(Dataset entries)
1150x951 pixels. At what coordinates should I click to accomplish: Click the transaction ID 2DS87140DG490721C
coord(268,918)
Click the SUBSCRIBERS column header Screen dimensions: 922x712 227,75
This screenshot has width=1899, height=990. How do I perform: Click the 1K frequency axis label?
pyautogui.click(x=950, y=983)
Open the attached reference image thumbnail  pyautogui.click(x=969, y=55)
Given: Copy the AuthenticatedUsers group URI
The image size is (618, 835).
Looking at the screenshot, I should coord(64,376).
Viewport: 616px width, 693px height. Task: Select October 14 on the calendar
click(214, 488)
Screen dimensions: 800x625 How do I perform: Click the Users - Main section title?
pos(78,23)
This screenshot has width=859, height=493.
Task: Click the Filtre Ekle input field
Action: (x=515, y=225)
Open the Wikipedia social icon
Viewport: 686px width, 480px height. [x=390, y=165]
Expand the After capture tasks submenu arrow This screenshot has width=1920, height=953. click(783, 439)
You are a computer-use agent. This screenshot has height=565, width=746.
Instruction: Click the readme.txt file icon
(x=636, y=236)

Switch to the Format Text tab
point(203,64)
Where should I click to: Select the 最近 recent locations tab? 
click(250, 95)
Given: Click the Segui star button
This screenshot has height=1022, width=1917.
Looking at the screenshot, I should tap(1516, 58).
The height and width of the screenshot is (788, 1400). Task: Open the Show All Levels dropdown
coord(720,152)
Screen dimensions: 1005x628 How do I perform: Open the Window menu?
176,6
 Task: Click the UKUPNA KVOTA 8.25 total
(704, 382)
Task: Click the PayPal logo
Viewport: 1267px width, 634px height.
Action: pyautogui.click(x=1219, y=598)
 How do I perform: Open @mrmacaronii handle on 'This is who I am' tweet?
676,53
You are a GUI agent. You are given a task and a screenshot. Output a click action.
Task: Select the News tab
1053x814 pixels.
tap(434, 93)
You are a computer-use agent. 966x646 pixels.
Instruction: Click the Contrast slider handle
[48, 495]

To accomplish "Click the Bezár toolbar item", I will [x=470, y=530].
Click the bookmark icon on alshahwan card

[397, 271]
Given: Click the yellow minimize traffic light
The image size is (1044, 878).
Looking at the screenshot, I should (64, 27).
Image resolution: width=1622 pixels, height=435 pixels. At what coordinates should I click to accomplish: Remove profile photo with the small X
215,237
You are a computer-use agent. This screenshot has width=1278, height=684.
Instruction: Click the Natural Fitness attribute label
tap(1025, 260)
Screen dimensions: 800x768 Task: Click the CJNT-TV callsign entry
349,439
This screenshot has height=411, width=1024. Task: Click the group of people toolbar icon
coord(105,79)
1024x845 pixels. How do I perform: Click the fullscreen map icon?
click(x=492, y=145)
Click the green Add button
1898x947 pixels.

The problem:
Count how many lines in the entries above hold the word "button". Give that number by itself.

Result of the task:
2